Senate CIR Bill: Good Fences Make Good Neighbors?

Though the battle now moves to the House of Representatives, where prospects for passage of comprehensive immigration reform (CIR) are clouded – at best – we should savor our victories where we can. On June 27, 2013, the Senate finally pulled together to pass an amended version of the CIR bill on which its Gang of Eight labored for so long. The vote tally alone was impressive, just in terms of sheer numbers – 68 to 32 in favor of CIR – but even more so for what it represented: a respite from the partisan rancor that has made such broad bipartisan consensus increasingly rare, even in the Senate.

There is much to cheer about in the Senate’s version of CIR. Among other things, it would raise the annual cap on H1B visas to 115,000, initially, and provide up to 180,000 H1B visas in future years, a substantial increase over the current cap of 65,000. This would be a boon to U.S. industry, especially in the technology sector, where competition for the world’s best and brightest is increasingly stiff.

Nonetheless, it’s a bittersweet victory. Why? Partly because immigration hardliners could derail CIR in the House of Representatives, but also because of what it took to pass the bill. To overcome opposition on the GOP’s right flank, the Senate was compelled to add around $40 billion to fund additional border security measures, including 20,000 more Border Patrol agents and 700 miles of fencing along the Mexican border. [See Progress on an Immigration Overhaul in 5 Areas, by Alicia Parlapiano and Julia Preston, New York Times, 27.Jun.2013.]

This, despite a long-term decline in illegal immigration, partly due to the economic downturn, but also no doubt driven by the massive increase in border-security spending that began under President George W. Bush, which has exploded to record levels during President Obama’s administration. [See Illegal Immigration Hits New Low: One Less Hurdle for CIR?, MurthyBlog, 29.Sep.2013.]

It’s hard to avoid the obvious question: Having ramped up border-security spending to unprecedented levels in recent years, was this really necessary? The most pragmatic answer is yes, but only as a political expedient, not because the facts on the ground – the ground along the border – required it. The Senate’s border-security deal provides political cover for GOP senators along with a generous helping of pork-barrel funding for southwestern states: the juicy prospect of thousands of new government jobs and years of lucrative construction contracts to build and maintain the border fence.

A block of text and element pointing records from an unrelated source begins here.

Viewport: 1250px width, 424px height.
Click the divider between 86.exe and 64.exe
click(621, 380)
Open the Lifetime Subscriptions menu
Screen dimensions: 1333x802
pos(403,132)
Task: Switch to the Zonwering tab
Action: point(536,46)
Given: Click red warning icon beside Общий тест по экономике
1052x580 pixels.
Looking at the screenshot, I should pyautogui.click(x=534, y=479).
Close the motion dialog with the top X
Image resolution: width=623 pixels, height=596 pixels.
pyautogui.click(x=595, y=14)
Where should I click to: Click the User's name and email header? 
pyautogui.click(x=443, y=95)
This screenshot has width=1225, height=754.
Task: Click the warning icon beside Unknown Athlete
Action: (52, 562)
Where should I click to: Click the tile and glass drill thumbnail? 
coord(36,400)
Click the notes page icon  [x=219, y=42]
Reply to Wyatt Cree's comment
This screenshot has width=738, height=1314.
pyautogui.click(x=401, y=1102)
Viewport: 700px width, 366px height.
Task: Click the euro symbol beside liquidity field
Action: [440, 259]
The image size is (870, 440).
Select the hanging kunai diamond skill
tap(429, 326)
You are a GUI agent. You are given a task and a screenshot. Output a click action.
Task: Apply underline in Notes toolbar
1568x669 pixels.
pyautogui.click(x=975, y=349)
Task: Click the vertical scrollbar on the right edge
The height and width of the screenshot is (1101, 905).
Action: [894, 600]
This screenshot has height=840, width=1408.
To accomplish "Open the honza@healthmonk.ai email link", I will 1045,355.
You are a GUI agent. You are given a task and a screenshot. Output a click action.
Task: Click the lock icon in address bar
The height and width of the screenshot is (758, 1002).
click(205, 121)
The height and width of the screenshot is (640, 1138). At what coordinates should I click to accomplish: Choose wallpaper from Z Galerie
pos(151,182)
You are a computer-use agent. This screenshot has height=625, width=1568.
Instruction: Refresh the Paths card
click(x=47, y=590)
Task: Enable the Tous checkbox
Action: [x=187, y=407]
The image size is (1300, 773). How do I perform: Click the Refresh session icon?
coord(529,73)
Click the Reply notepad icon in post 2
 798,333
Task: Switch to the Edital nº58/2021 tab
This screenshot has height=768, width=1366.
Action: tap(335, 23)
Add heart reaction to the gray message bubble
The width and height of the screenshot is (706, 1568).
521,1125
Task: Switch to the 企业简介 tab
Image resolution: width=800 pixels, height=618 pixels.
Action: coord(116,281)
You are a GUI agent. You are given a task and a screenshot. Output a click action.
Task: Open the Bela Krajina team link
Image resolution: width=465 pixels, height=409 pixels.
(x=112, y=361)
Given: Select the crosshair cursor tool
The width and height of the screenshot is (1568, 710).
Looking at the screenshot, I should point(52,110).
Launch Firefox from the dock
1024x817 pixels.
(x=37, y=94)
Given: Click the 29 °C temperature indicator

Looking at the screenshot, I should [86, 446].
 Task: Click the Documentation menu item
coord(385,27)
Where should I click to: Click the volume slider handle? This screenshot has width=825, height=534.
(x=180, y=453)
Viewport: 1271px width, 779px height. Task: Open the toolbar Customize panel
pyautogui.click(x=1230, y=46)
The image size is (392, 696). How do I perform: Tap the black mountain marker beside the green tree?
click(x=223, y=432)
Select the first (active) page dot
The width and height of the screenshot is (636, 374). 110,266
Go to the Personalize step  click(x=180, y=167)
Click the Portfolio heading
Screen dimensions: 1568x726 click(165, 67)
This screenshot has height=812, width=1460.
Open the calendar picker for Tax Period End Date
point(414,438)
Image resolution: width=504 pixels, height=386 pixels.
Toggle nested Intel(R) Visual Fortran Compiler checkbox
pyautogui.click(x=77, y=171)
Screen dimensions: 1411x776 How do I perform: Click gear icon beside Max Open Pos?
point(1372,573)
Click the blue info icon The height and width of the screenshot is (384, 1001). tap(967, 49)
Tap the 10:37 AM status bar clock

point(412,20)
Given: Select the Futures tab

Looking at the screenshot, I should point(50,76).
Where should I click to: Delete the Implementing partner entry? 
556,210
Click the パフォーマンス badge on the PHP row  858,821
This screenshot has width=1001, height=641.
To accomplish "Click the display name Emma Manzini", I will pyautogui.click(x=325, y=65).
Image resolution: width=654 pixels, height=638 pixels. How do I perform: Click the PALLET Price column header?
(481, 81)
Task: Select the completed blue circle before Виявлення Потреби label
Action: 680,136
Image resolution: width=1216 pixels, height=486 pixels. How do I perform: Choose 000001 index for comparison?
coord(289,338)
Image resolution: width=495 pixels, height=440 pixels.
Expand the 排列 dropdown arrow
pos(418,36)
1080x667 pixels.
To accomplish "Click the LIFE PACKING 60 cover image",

At a time when the federal budget is tight to the point of implosion, it’s hard to say where the money will come from to pay for all of this. The Senate would have been well advised to consider the opportunity cost of spending $40 billion on a border problem that’s already well under control. Could we not have used this money more effectively elsewhere – for instance, to reduce the backlog of existing immigration cases? Perhaps so, but that might have risked getting no CIR at all – an opportunity cost most senators apparently were not willing to bear.